Michelle Sindha Thomas
Our Nani embodied joy.
She was a girl, with a capital G-I-R-L, sneaking cosmetics between her house and school, even all those years ago. Born to a powerful mother in a line of legendary women, she was an exquisite, self-aware youth with a dramatic birthmark, Asiatic cheekbones, grand lips and fine hair. Her natural beauty became stunning over time, and her life a fashion parade: Sosamma was go-go glasses and polka dots and gold and glam and chiffon, famously executing more outfit changes than brides at their own weddings. Why such excess? Well, why not?
She lived in a constant state of celebration — oblivious to the way ordinary people considered, rationed, measured, doled-out, and quietly existed — evincing out-of-box thinking at its purest.
She was smart. She was in college when she met Daniel Thangam, who had come down from Bombay to find a simple Kerala girl but left with the sensation that was Sosamma. When she went to the big city she embraced the place and all it had to teach her, from exotic cookeries to fashion and music, silk painting, dance.
She was clever. She was uproariously funny. She would crack eggs with her thumb. If we were jet-lagged and hungry in the middle of the night, she would take us to the kitchen with one eye open and grate coconut and warm pani and whip up, literally, the most elaborate crepes ever consumed by children at midnight, all while telling stories about our Mama that made us laugh until we coughed and cried. She knew to smile sweetly at the right time, while whispering the truth with an ironic glint in her eye. And if she was telling a story, or a secret you didn’t want shared, and you just felt enough was enough (but she did not) she could look at you innocently, cutely, even a tad indignantly and ask why-ever did you continue to kick her under the table?
She was joyful, downright exuberant, with a natural curiosity bordering on restlessness. One moment she was in Kottayam, but then she was in Mysore, Coimbatore, Canada — before landing in one place, scouring her diary for the number of a cousin in the next place. She would pursue happiness and sensory pleasure even when the logic of common folk dictated against it. And for this reason, she was never possessed of that particular jealousy that afflicts small-town women: If she wanted something, she would simply go and get it. A hat, a shoe, a scarf, a car. Even if she didn't drive. When the whole world was falling down, she might take you to see a palace, or to learn fishing or swimming or tabla, or to buy a baby lamb to fill your empty summer days because what was the use of sitting? What was the use of moping when you could spend that time seeing the circus or sculpting flowers, going sailing, or painting a myriad tiny clay pots?

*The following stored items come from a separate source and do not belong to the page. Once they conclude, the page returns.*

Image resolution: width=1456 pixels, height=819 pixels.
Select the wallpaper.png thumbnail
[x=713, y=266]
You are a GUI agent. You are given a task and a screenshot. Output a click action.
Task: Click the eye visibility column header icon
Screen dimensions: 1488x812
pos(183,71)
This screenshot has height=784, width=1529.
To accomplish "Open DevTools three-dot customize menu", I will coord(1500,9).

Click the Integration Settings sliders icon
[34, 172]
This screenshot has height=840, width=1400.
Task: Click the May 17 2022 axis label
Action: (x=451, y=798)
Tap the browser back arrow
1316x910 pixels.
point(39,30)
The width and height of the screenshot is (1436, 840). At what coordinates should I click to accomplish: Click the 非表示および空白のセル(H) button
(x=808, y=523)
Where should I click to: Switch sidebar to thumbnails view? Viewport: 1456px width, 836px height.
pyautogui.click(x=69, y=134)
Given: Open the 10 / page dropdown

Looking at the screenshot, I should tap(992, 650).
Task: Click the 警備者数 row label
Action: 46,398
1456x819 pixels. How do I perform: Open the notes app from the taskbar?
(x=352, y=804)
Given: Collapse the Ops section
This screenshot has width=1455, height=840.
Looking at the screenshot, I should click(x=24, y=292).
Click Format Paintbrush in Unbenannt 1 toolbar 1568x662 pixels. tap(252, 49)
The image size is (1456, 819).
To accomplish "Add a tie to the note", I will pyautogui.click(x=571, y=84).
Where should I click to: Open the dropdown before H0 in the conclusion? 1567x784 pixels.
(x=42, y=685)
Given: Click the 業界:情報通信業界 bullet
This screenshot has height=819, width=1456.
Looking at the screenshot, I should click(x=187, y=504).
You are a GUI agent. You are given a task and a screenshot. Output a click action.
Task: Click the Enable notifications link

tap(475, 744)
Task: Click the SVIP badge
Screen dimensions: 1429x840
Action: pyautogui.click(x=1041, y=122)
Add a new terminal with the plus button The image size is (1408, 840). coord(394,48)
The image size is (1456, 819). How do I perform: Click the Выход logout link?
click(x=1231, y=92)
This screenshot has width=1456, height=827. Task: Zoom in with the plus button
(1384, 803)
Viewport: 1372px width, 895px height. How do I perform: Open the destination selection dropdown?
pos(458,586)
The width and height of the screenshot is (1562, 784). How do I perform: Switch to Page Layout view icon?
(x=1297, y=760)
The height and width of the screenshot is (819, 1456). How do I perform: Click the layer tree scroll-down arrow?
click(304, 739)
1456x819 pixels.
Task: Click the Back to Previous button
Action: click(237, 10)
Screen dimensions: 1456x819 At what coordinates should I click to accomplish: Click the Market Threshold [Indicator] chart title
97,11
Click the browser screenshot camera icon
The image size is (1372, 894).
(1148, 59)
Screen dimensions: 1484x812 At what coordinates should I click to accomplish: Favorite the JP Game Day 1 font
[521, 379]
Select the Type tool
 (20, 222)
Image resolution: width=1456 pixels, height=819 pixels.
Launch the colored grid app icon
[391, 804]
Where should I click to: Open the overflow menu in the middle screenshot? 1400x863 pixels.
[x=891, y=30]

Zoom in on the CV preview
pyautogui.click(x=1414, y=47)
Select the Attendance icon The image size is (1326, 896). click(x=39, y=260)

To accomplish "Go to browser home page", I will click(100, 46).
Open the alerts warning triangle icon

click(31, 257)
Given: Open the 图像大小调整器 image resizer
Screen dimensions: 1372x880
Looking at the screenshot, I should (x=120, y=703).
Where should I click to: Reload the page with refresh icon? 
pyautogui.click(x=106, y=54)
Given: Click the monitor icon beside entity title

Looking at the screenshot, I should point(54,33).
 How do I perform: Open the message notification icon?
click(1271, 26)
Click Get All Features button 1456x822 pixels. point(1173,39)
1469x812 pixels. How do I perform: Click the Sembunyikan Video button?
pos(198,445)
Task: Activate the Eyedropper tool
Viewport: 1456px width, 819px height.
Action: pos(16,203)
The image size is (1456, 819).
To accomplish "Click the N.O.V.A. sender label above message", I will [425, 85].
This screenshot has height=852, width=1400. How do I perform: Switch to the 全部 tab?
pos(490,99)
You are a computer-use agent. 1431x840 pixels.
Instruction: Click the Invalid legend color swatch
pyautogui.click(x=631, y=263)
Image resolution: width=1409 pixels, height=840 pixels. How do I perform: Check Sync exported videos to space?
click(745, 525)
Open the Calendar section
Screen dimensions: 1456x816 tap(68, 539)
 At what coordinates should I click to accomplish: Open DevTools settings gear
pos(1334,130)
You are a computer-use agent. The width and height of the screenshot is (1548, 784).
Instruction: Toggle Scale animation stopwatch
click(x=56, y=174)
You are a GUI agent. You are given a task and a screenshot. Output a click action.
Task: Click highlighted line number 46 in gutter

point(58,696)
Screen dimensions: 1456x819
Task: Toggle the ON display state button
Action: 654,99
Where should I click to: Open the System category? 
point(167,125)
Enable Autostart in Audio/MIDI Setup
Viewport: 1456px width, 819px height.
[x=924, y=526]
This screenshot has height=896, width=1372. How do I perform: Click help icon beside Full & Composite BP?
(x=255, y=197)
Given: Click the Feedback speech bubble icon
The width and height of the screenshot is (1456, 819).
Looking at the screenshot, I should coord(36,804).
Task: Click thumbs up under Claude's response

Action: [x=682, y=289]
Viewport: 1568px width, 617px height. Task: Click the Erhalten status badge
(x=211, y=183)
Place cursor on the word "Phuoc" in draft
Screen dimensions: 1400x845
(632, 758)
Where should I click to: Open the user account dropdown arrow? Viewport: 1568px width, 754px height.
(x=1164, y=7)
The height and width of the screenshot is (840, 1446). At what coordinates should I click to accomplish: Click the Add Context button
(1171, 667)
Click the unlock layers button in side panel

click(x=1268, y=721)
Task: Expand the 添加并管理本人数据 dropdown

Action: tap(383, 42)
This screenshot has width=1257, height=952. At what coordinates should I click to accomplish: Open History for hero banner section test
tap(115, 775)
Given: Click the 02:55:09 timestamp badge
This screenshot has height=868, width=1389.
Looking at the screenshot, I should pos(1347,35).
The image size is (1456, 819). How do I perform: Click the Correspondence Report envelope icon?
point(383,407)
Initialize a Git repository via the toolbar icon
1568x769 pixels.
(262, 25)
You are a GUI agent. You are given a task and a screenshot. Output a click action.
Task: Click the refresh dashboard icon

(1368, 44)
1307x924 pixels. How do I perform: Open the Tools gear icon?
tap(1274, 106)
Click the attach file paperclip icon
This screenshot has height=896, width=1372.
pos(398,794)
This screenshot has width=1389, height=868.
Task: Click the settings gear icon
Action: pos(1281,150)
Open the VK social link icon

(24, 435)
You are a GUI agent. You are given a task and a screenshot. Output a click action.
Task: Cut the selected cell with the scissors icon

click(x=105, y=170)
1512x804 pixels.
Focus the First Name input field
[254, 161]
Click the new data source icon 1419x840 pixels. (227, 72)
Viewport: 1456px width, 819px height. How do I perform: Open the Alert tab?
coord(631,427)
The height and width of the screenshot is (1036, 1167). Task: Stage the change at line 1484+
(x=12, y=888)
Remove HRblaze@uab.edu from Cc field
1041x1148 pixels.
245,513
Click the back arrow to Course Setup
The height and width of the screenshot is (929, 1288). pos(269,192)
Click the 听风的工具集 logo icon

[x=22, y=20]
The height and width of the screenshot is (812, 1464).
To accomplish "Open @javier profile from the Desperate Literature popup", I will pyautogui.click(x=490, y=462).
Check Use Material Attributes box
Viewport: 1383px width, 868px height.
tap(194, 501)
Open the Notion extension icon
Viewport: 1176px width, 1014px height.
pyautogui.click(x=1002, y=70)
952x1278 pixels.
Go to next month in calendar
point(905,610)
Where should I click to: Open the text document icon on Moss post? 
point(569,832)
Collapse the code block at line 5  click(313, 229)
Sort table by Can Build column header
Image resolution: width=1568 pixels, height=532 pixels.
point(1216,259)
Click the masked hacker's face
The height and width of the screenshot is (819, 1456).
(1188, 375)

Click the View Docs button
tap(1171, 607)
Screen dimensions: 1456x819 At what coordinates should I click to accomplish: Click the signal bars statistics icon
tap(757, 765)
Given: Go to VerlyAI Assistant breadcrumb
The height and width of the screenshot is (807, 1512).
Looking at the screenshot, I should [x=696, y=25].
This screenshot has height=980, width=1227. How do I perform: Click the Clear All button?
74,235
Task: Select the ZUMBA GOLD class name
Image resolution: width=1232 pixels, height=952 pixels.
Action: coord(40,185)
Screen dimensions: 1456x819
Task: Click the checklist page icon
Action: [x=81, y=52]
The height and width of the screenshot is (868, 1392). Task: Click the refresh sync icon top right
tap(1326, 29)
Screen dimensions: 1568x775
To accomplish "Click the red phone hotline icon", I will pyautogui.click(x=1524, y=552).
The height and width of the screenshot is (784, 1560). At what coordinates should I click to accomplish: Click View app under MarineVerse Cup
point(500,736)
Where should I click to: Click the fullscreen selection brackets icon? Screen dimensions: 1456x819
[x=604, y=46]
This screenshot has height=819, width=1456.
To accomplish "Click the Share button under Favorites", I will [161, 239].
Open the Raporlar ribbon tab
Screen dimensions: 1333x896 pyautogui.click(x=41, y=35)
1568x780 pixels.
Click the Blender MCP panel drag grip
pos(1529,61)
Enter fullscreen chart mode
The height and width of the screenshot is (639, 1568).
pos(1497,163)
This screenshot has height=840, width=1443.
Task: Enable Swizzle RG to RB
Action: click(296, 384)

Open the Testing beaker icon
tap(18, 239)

Nani taught us to love life and love every lush sensation the world could offer, but most of all, she encouraged us to love ourselves. She told us that we were born stars and made us the center of every fairy tale and told us that we were going to go to big places and do exciting things, marry meaningful people who would adore us even more profoundly than she — was that even possible? We achieved some of those grand plans with her help, and she paved the way for us with every resource in her means, even if that resource was the simple power of magical thinking. Each one she had a part in raising believes that he is a rather big deal and has some trouble reconciling with a real world that needs a little more convincing than she did. Sosamma Thangam leaves four children — Nirmala, Vinod, Sindha, and Honey — and six grandchildren — Michelle, Crystal, Cherie, Michael, Zefania, and Daniel.
We all miss her terribly and look forward to seeing her in a new world where her joy will achieve the pinnacle of its perfection.